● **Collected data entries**
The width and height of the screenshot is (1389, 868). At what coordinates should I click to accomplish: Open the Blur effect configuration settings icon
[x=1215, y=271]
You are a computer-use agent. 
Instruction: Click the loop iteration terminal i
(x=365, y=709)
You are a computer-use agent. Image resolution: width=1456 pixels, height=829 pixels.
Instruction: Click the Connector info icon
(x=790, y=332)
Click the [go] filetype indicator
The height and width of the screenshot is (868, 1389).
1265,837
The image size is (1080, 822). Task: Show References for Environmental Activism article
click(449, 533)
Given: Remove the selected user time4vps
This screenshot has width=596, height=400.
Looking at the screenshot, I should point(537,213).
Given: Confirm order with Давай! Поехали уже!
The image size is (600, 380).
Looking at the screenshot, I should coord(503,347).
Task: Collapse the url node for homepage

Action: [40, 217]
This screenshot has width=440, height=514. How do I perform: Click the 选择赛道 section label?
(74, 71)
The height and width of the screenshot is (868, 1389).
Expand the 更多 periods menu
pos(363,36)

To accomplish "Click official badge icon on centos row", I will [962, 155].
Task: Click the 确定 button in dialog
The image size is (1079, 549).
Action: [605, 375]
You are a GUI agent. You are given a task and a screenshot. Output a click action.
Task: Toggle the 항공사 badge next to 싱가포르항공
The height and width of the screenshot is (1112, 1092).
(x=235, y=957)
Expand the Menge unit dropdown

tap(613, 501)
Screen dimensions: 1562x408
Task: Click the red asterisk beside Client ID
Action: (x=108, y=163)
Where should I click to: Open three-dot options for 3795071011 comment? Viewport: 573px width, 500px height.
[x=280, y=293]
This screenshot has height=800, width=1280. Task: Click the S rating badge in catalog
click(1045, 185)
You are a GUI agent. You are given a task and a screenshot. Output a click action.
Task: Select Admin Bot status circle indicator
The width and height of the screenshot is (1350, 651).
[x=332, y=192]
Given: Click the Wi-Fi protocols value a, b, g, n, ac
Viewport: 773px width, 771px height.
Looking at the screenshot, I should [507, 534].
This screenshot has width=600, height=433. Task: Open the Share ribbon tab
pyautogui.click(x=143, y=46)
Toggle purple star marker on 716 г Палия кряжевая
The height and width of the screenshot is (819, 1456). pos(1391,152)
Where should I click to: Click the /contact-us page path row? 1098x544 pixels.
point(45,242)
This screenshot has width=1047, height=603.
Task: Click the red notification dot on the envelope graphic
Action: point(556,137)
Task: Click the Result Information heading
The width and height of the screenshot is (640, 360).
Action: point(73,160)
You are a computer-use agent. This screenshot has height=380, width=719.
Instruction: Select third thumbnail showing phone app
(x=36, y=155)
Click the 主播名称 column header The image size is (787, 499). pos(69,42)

● **Problem details**
Return every line of the material that contains the word "accomplish", treating uppercase and lowercase as different.

● **Written solution**
The width and height of the screenshot is (1389, 868). At what coordinates should I click to accomplish: Open the Blur effect configuration settings icon
To accomplish "Click official badge icon on centos row", I will [962, 155].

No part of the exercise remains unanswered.